If matter and antimatter are indeed convertible into energy, which they are, and if the energy that results from matter and antimatter annihilating each other is light, which it is, then isn't the reverse — energy being converted back into matter and antimatter — also possible? That scenario is exactly what Genesis 1:3 is on about. In a universe where total destruction of matter's (and antimatter's) building blocks yields various forms of light, you'd expect those building blocks to themselves be fundamentally made of light in some fashion. By doing experiments with complete destruction of subatomic particles, that is exactly what we see.

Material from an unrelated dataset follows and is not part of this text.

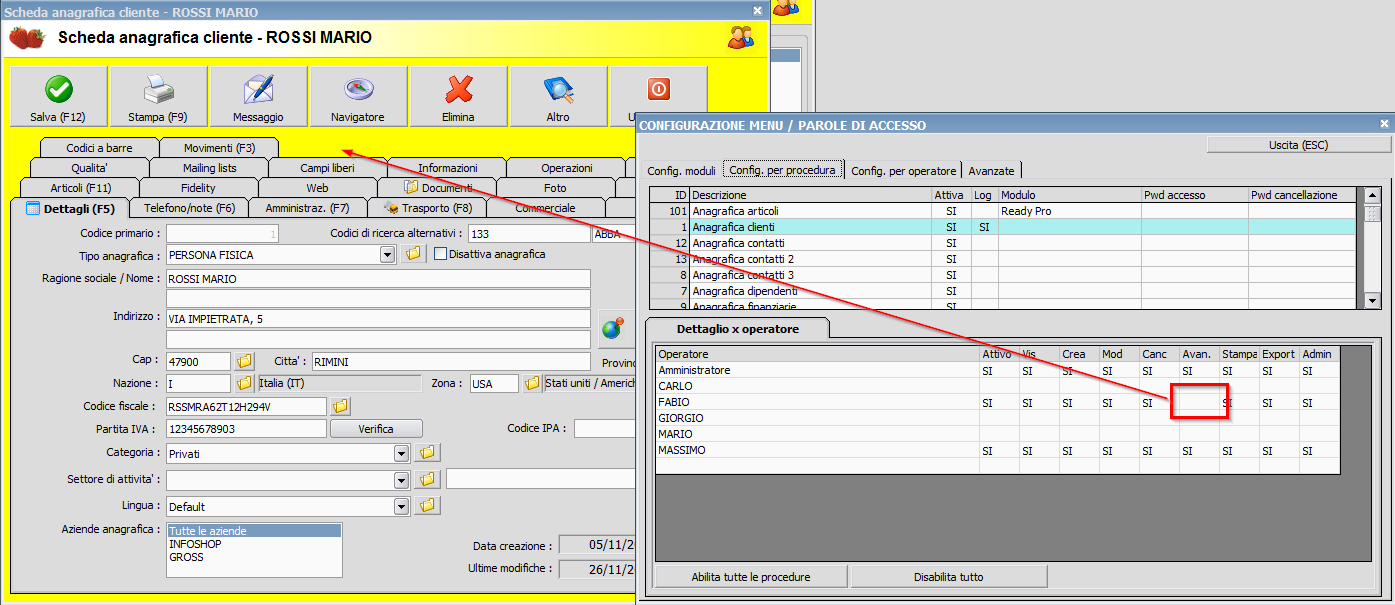Click the Uscita (ESC) button

click(1298, 145)
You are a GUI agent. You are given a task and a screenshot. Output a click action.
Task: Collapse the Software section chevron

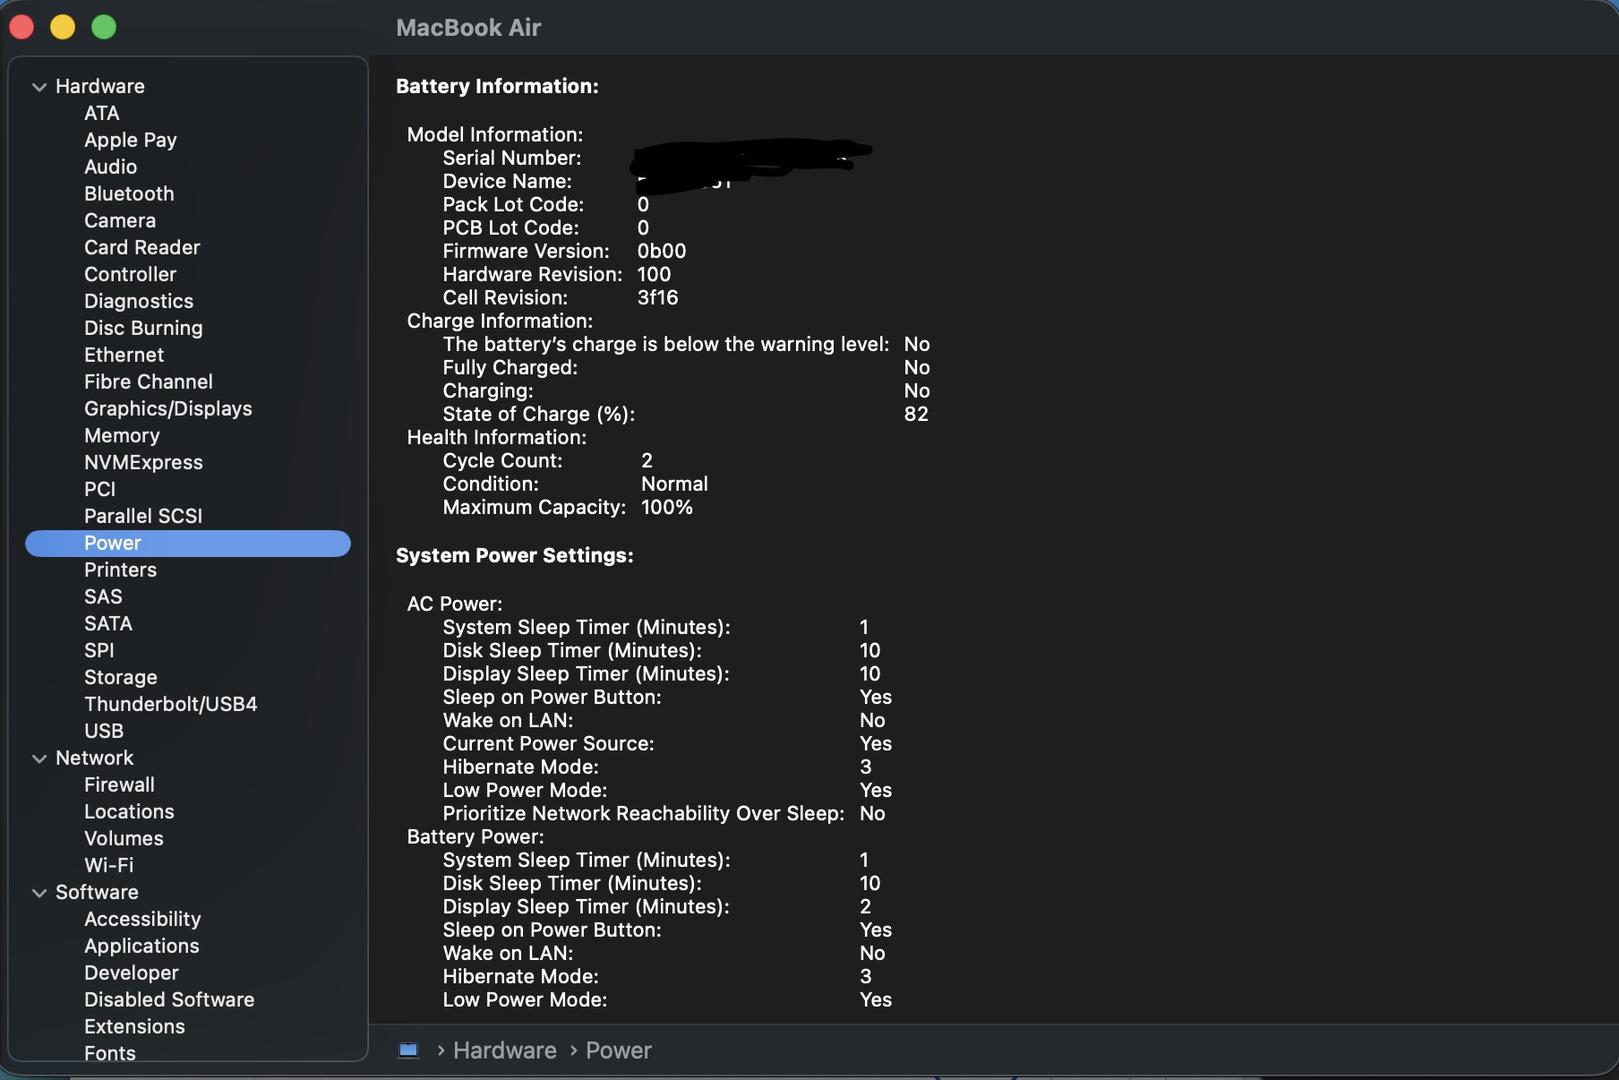click(x=39, y=893)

As Frank Turek says, "Science doesn't say anything; scientists do." Science on its own is just a method. It's merely a tool for scientists to use, and the scientists therefore must come up with some interpretation based on the evidence that they see. These experiments with subatomic particles are no exception to that rule, and because of the way the Bible is worded, such that light is the very first thing that ever existed according to its pages, I for one am all the more convinced of its veracity by examining the results of these experiments, which do nothing short of confirm the Bible's implication in Genesis 1:3 that the smallest building block of matter and/or antimatter is in fact a photon.